| Data entries |
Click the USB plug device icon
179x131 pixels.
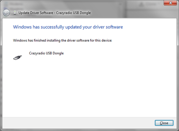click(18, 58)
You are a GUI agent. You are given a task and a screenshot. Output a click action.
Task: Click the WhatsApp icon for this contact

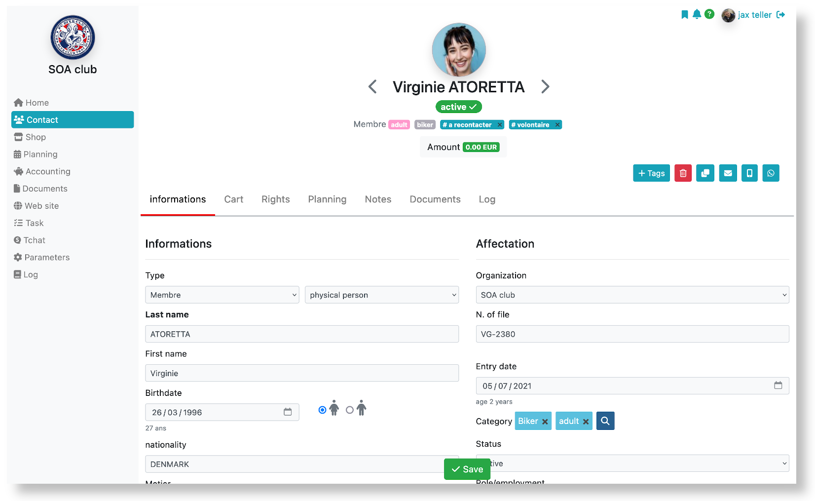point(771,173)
...
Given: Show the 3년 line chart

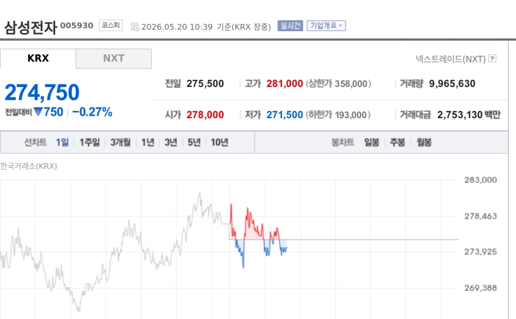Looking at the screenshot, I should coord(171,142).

| Direction |
Revise the stretch of material from the line containing "Click the USB plug device icon" through the line containing "point(771,173)", replacing "WhatsApp icon" with "WhatsApp button" and changing nothing else. Leave the pictures out of your answer.

| Answer |
Click the USB plug device icon
179x131 pixels.
click(18, 58)
You are a GUI agent. You are given a task and a screenshot. Output a click action.
Task: Click the WhatsApp button for this contact

point(771,173)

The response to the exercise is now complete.